San Diego Union-Tribune

AN AMERICAN HERO YOU SHOULD KNOW

- BY MICHAEL KURIMA Kurima is a fourth-generation Japanese American. His parents and their families were incarcerat­ed in Jerome, Ark., and Rohwer, Ark., during World War II. He lives in Carlsbad.

People readily recognize the names of our nation’s most important civil rights leaders, lofty names such as Malcolm X and Cesar Chavez, Rosa Parks and Martin Luther King Jr. But do you also know the name Fred Korematsu?

I embarrassi­ngly admit my own ignorance before moving to San Diego in 2011, and I place blame on being born and raised in South Dallas and spending 16 years of my life in Germany and Japan. But I know now why California celebrates this quiet, courageous man who took a stand against injustice and prevailed 40 years later. And you should know him, too.

Fred Korematsu was born in Oakland in 1919 to first-generation Issei parents, five years before the U.S. Congress passed the Immigratio­n Act of 1924, halting immigratio­n from Japan against the backdrop of growing anti-Asian sentiment along the West Coast.

Fred was 22 years old when the Empire of Japan bombed Pearl Harbor, and like many young Americans, Fred ran off to enlist to serve in the U.S. military. However, officers looked at his name and his face and turned him away that day — he eventually also lost his job as a welder due to his Japanese heritage.

Two months later, on Feb. 19, 1942, President Franklin D. Roosevelt signed Executive Order 9066, leading directly to the forced removal and incarcerat­ion of 120,000 Japanese and Japanese Americans. Korematsu, who had had enough of discrimina­tion, decided to defy the order and remained in Oakland.

On May 30, Korematsu was waiting for his Italian American girlfriend when he was arrested on a street corner in San Leandro in the Bay Area, and jailed. Korematsu was convicted and ended up living in the horse stalls at the Tanforan Assembly Center for several months until being sent to the incarcerat­ion camp in Topaz, Utah.

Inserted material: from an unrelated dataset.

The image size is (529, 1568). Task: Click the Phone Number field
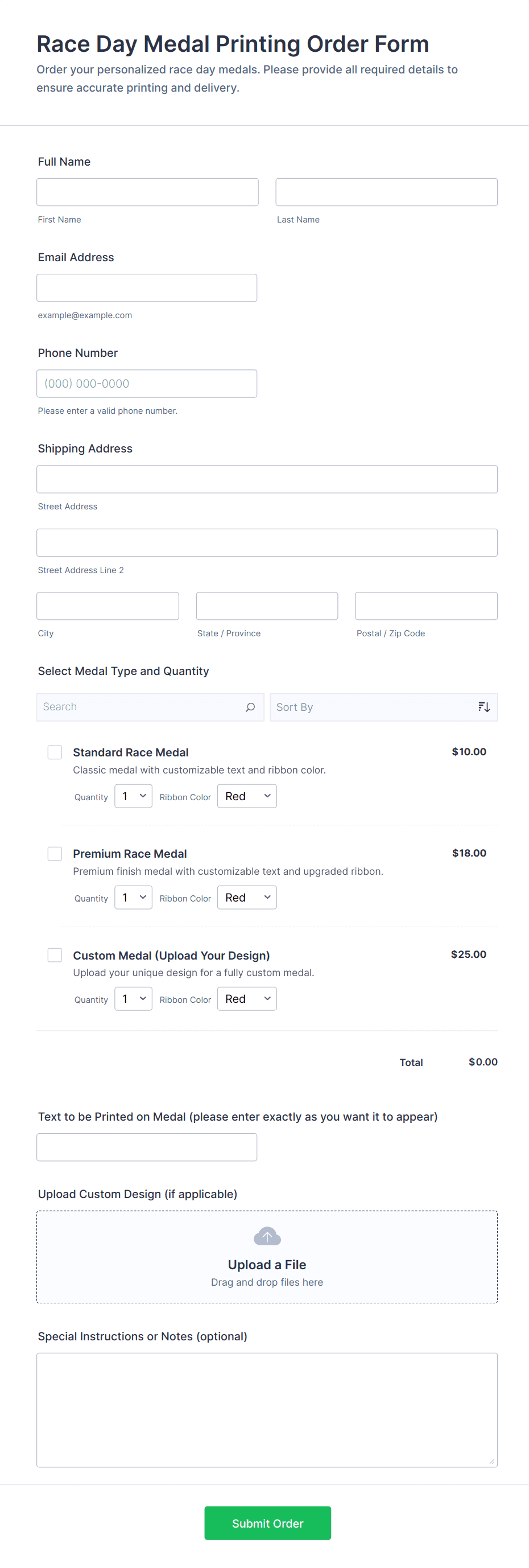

Still feeling betrayed by his own government, Korematsu challenged the constituti­onality of his imprisonme­nt and took his case all the way to the U.S. Supreme Court in 1944 ... and lost. Devastated, he felt betrayed by his own country.

After the war ended, Korematsu married and led an unassuming life, returning to Oakland in 1949. But the conviction on his record haunted him for decades.

While the movement for Japanese American redress picked up steam in the 1970s and 1980s, a legal team led by Dale Minami reopened Korematsu’s case in 1983, bringing evidence that had been newly discovered by San Diego legal historian and professor Peter Irons — evidence that had been unlawfully suppressed in 1943.

Korematsu and Minami were successful in overturnin­g the conviction in a federal court in San Francisco on Nov. 10, 1983. It was a pivotal moment in our nation’s civil rights history and brought a level of closure for Korematsu and his family.

Korematsu remained an activist his entire life, helping to pass the Civil Liberties Act of 1988, which included an official apology to Japanese Americans by the U.S. government. In 1998, he received the Presidenti­al Medal of Freedom, America’s highest civilian honor, from President Bill Clinton. Korematsu passed away on March 30, 2005, in Oakland at the age of 86, a hero to so many for standing up for what he believed was right.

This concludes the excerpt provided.